Matrena Petrovna and Rouletabille had leant their two shadows, blended one into the other, against the open doorway just beyond the gleam of the night-lamp, and they heard with horror:
“The youth of Moscow is dead! They have cleared away the corpses. There is nothing but ruin left. The Kremlin itself has shut its gates — that it may not see. The youth of Moscow is dead!”
Feodor Feodorovitch’s fist shook above his bed; it seemed that he was about to strike, to kill again, and Rouletabille felt Matrena trembling against him, while he trembled as well before the fearful vision of the killer in the Red Week!

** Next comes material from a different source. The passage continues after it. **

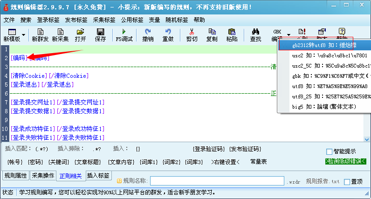Choose the big5 繁体文本 encoding option
371x199 pixels.
(324, 107)
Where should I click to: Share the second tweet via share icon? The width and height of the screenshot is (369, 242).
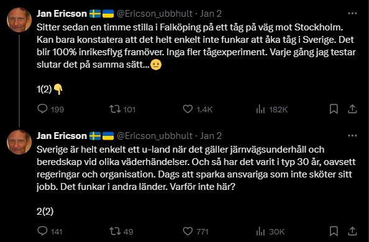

Feodor heaved an immense sigh and his breast descended under the bed-clothes, the fist relaxed and fell, the great head lay over on its ear. There was silence. Had he repose at last? No, no. He sighed, he choked anew, he tossed on his couch like the damned in torment, and the words written by his daughter — by his daughter - blazed in his eyes, which now were wide open — words written on the wall, that he read on the wall, written in blood.
“The youth of Moscow is dead!
They had gone so young into the
fields and into the
mines,
And they had not found a single corner
of the Russian land where
there were not moanings.
Now the youth of Moscow is dead and no
more moanings are heard,
Because those for whom all youth died
do not dare even to moan
any more.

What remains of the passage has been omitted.